=== Provided information ===

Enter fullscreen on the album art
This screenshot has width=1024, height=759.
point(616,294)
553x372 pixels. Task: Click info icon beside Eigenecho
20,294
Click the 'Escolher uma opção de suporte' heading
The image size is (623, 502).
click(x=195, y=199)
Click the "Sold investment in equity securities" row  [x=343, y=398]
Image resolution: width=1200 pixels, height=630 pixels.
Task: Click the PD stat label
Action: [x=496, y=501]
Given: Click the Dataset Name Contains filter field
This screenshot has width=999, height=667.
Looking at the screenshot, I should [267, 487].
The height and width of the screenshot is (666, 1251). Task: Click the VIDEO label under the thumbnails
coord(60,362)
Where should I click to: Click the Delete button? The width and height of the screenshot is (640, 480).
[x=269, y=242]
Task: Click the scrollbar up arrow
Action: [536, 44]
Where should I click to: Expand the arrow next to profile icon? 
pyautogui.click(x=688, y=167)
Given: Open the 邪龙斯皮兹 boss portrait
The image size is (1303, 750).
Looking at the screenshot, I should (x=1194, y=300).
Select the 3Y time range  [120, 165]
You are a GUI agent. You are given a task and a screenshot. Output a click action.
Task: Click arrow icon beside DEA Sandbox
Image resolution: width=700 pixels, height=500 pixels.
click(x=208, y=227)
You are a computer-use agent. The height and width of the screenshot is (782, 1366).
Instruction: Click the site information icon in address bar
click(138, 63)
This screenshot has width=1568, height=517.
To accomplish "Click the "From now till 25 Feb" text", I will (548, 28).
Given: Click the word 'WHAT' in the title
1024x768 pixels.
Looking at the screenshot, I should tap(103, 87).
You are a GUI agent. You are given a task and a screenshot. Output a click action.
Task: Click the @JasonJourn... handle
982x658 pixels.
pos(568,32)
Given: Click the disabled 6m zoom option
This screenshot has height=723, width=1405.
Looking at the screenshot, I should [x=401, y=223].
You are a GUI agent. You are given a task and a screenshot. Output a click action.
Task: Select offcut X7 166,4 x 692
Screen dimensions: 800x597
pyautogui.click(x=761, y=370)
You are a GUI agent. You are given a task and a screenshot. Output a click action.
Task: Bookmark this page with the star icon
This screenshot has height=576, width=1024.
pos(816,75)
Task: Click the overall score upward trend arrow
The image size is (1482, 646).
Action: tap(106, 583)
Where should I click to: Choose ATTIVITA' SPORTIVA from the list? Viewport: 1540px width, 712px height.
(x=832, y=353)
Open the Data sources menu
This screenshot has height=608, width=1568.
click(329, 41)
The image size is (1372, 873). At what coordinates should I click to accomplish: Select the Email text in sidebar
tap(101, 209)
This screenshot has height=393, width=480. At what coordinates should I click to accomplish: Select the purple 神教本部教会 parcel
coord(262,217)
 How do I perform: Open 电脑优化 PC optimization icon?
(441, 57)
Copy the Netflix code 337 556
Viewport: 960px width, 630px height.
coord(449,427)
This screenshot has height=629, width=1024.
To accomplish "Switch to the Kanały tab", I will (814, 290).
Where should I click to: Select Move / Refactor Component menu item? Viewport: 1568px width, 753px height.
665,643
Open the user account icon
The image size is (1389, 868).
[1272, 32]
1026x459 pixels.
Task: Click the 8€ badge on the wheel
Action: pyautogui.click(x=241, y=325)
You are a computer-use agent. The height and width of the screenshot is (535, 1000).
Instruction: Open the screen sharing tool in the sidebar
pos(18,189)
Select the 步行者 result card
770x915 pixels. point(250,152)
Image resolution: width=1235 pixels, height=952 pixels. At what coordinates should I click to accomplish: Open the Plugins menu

===

**What you are asked to do**
What needs duplicating is the run of lines from the one containing "The image size is (1372, 873)." through the last line of the entries above, exact and complete.

**Response box**
The image size is (1372, 873). At what coordinates should I click to accomplish: Select the Email text in sidebar
tap(101, 209)
This screenshot has height=393, width=480. At what coordinates should I click to accomplish: Select the purple 神教本部教会 parcel
coord(262,217)
 How do I perform: Open 电脑优化 PC optimization icon?
(441, 57)
Copy the Netflix code 337 556
Viewport: 960px width, 630px height.
coord(449,427)
This screenshot has height=629, width=1024.
To accomplish "Switch to the Kanały tab", I will (814, 290).
Where should I click to: Select Move / Refactor Component menu item? Viewport: 1568px width, 753px height.
665,643
Open the user account icon
The image size is (1389, 868).
[1272, 32]
1026x459 pixels.
Task: Click the 8€ badge on the wheel
Action: pyautogui.click(x=241, y=325)
You are a computer-use agent. The height and width of the screenshot is (535, 1000).
Instruction: Open the screen sharing tool in the sidebar
pos(18,189)
Select the 步行者 result card
770x915 pixels. point(250,152)
Image resolution: width=1235 pixels, height=952 pixels. At what coordinates should I click to accomplish: Open the Plugins menu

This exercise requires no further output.